Would Kidneys Suddenly Stop Working? -- Acute Kidney Failure
Acute kidney failure happens all of sudden, whereas chronic failure happens over time, often as a result of other illnesses like diabetes or high blood pressure. Acute kidney failure can range from mild to serious. Serious cases may require dialysis and may develop into a chronic condition.
What causes acute kidney failure?
Acute kidney failure may occur for a variety of reasons. A sudden, serious drop in blood flow to the kidneys. Heavy blood loss, an injury, or a bad infection called sepsis can reduce blood flow to the kidneys. Not enough fluid in the body (dehydration) also can harm the kidneys.
Obstructions in the urinary tract or renal artery can start acute kidney failure. Tumors, kidney stones or an enlarged prostate can block the flow of urine in the urinary tract. A blockage in the renal artery can cut off the supply of oxygen to the kidneys. Oxygen is necessary for kidney function. When the kidneys are starved for oxygen, a condition called Acute Tubular Necrosis (ATN) sets in.
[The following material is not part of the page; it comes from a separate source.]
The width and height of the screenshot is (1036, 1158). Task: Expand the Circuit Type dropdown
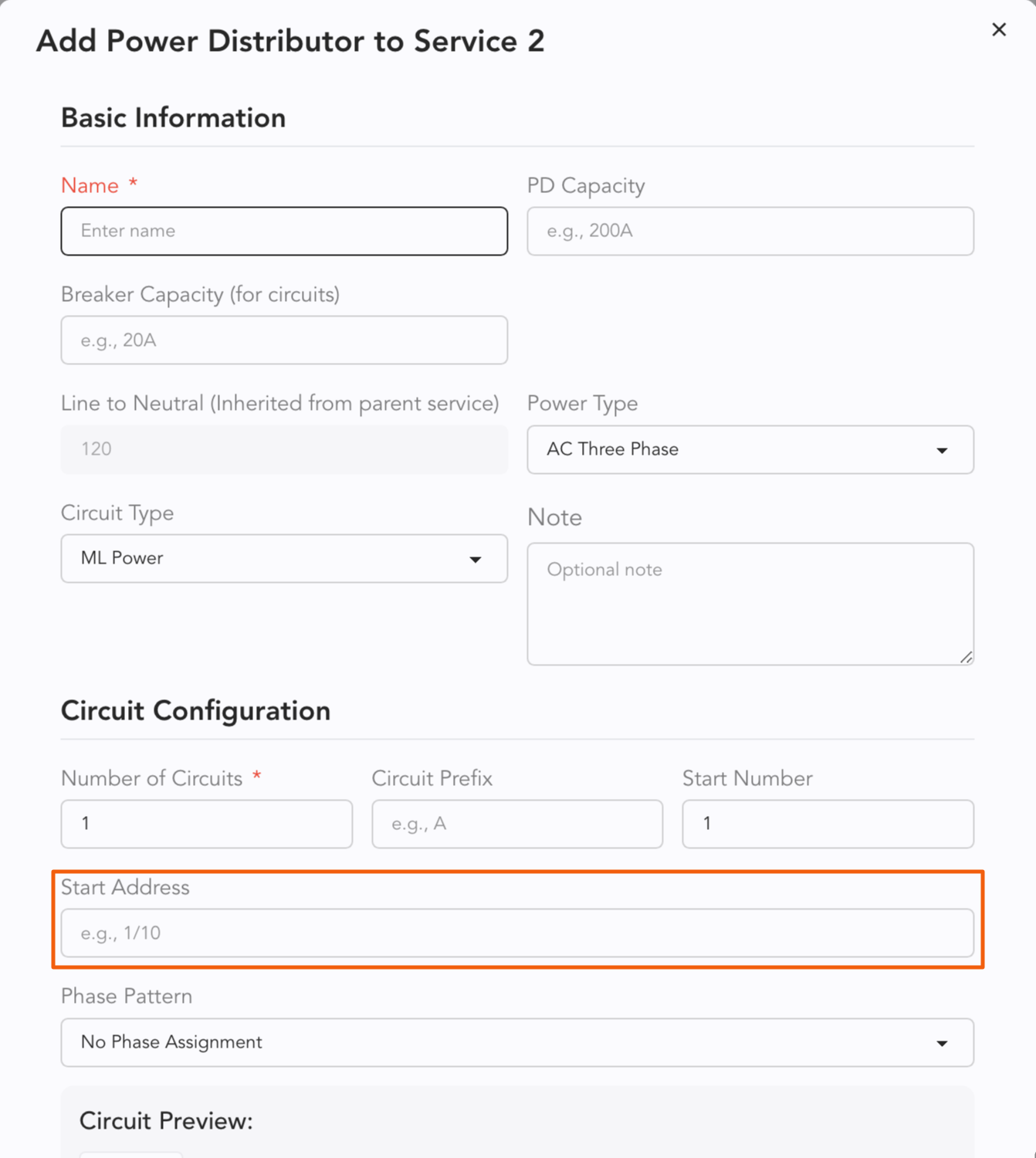click(x=284, y=558)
Symptoms of acute renal failure include nausea, weakness, sluggishness and tremors. In severe cases, the kidneys may stop producing urine. People may also experience blood in the urine or foam in the urine.
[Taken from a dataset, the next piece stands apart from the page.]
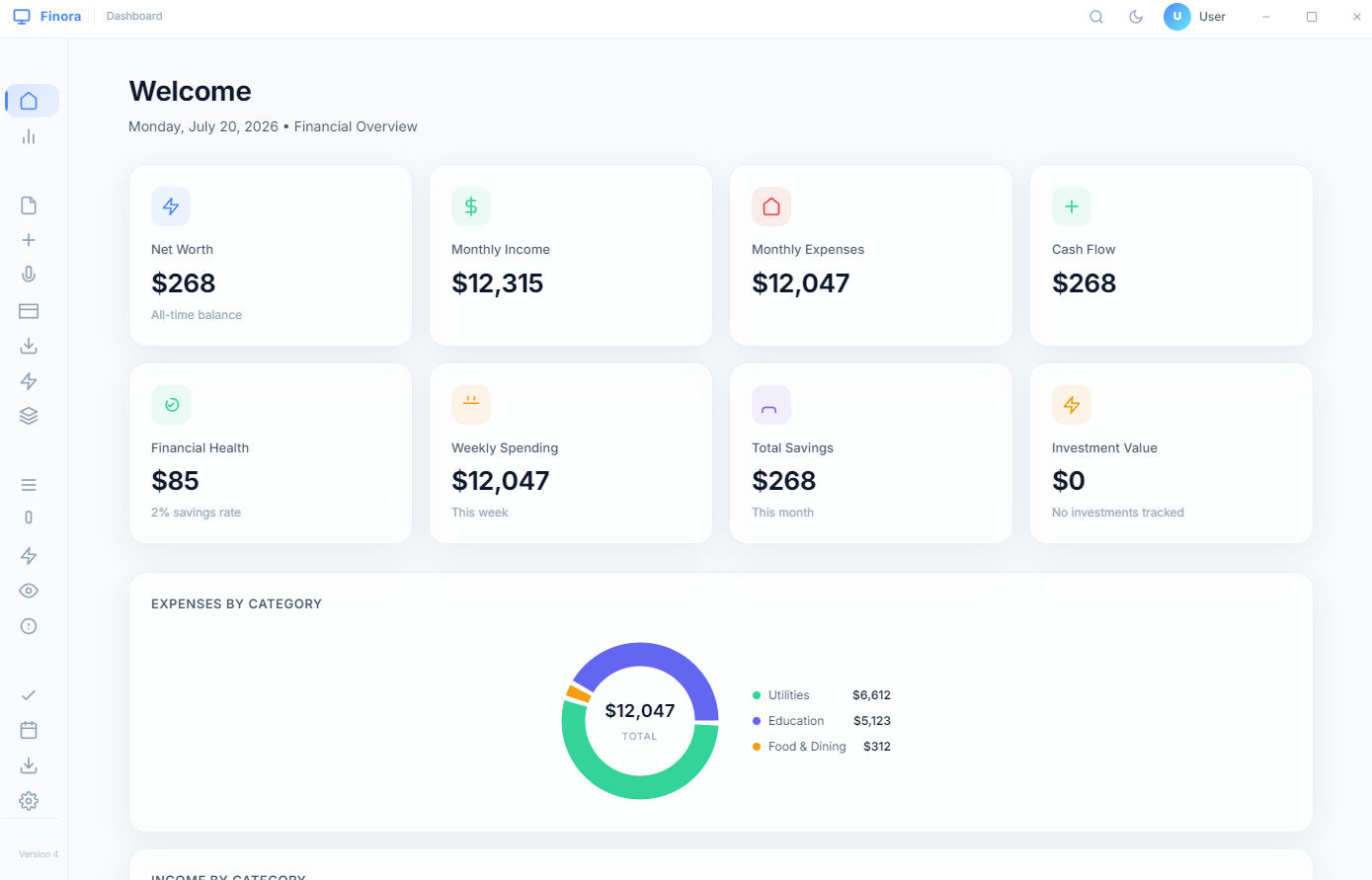
Task: Select the Net Worth card
Action: click(271, 255)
What symptoms should I look for?
Blood and urine tests can check how well your kidneys are working. A chemistry screen can show if you have normal levels of sodium (salt), potassium, and calcium. You may also have an ultrasound. This imaging test lets your doctor see a picture of your kidneys.
There are a number of causes of acute renal failure. In some cases, any damage done to the kidneys is reversible. The condition can be brought on by certain medications or other drugs, an obstruction or something that causes blood flow to the kidneys to drop, such as an infection or dehydration.